A study by Ray Choy Yuen-ling, lecturer at the City University of Hong Kong's Division of Humanities and Social Sciences, found Asian immigrants prone to suffer social isolation. Half the 104 Chinese patients he surveyed in Sydney were diagnosed as having schizophrenia, paranoid disorder or depression.
He cited the plight of a 27-year-old university graduate from Shanghai who went to study in Sydney two years ago. Working part-time as a labourer, he was unhappy at work, easily agitated, had problems sleeping and feeling depressed after his long-time girlfriend left him.
With no sources of support, he helped himself by taking ginseng tea. After medications and relaxation therapy he was only making slight progress - perhaps because the therapist had to help him through an interpreter, Mr Choy said.
Dr Tseng said he had found Chinese patients to be, in general, more open about physical problems than the underlying emotional causes. More patients came with complaints of headache or insomnia than actually expressing feelings of loneliness, being upset or depression.
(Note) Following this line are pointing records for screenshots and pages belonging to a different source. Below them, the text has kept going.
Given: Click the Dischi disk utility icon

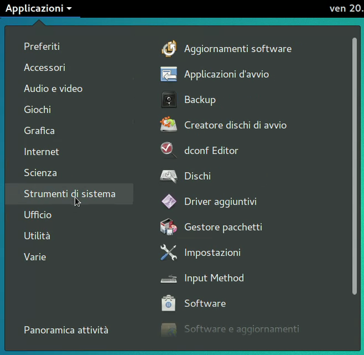Looking at the screenshot, I should click(x=169, y=176).
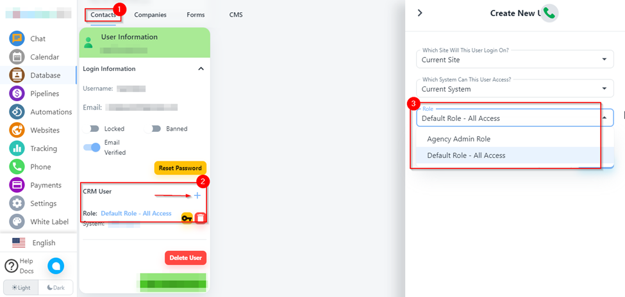625x297 pixels.
Task: Click the red trash icon under CRM User
Action: tap(201, 218)
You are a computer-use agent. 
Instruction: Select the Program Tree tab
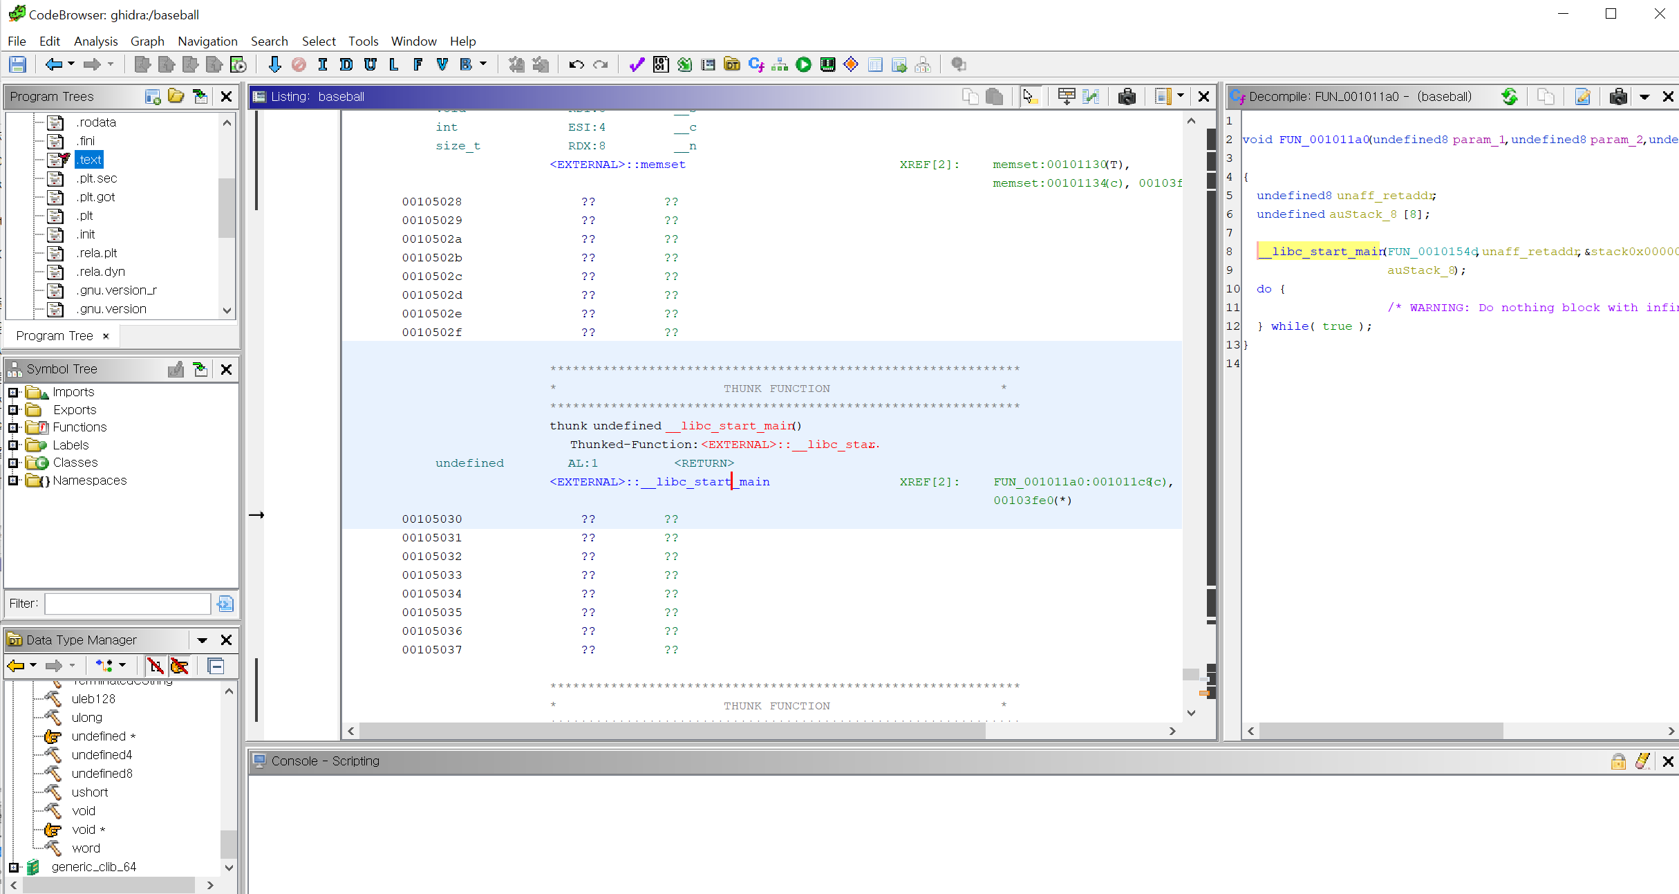[55, 336]
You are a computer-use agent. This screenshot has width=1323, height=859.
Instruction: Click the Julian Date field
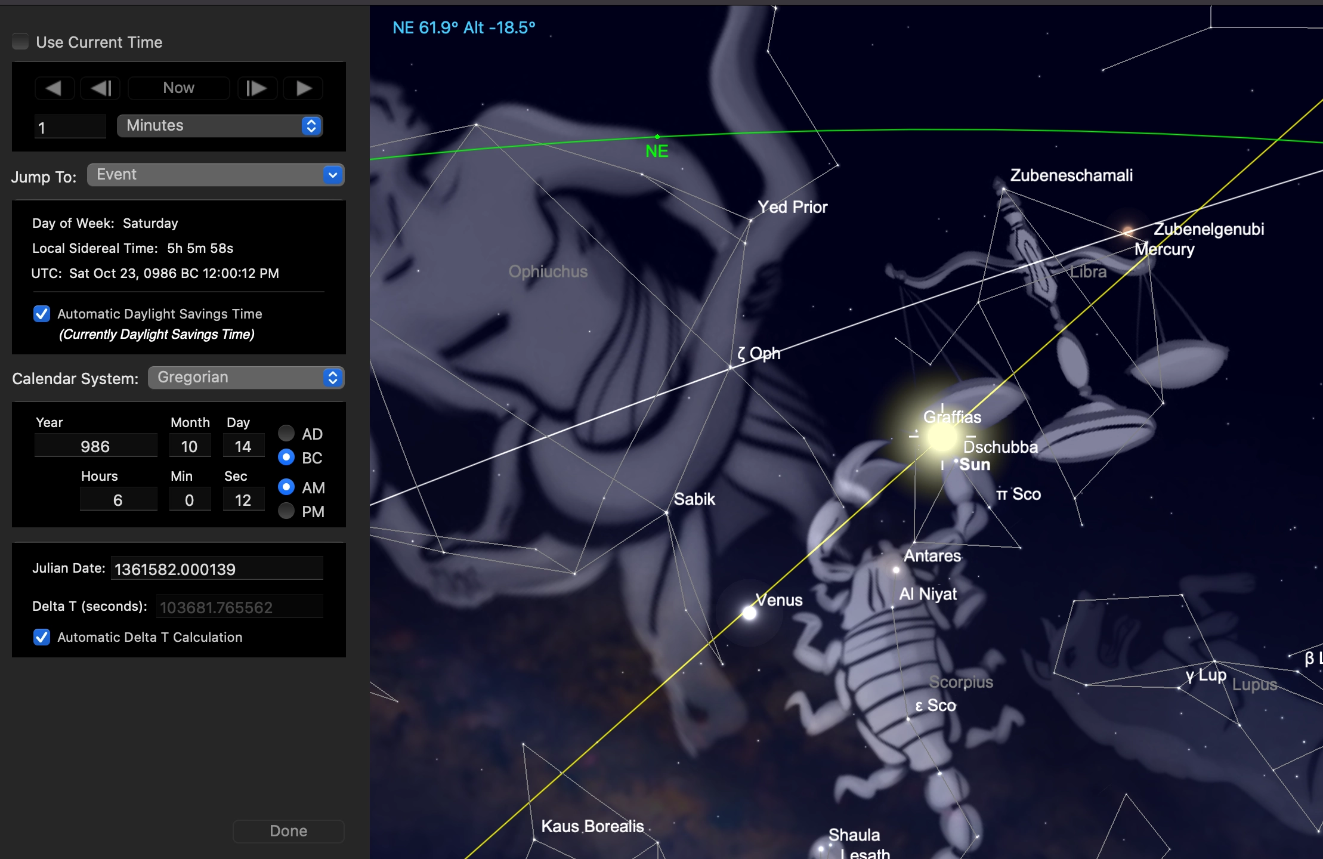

Dr Tseng, who is from Taiwan, has noticed increased interest in his work: 'My family and friends were shocked at first at my decision to become a psychiatrist more than 30 years ago,' he said.
'Later they felt my decision was quite right. By now many Chinese people have come to me for help. They opened up after becoming familiar with me.' Curing the mind was hardly a pure Western concept, he said. Hua Tuo, a well-known Chinese imperial doctor centuries ago, mentioned the importance of looking into a patient's mental state. But the science of analysing the mind never flourished in China because of social instability and social apathy towards mental patients, plus lack of public understanding of minor mental disorders, such as anxiety disorder resulting in insomnia or feelings of hopelessness.
Dr Tseng said people still trust herbal medicines or acupuncture, but he refused to comment directly on the effectiveness of such traditional methods: 'Every kind of therapy or treatment has a psychological effect on patients; it gives them hope and energy to cope with a problem. But it is important that the treatment is done professionally,' he said.
In Hong Kong, psychotherapy is a new concept to many, despite the provision of psychiatric or psychological services at major hospitals. Dr Louis Cheng Yang-ching, senior lecturer at Chinese University, said most of his patients had not come straight to him but were rather referral cases. Many developed abnormal signs after falling out with family members, spouse or mother-in-law.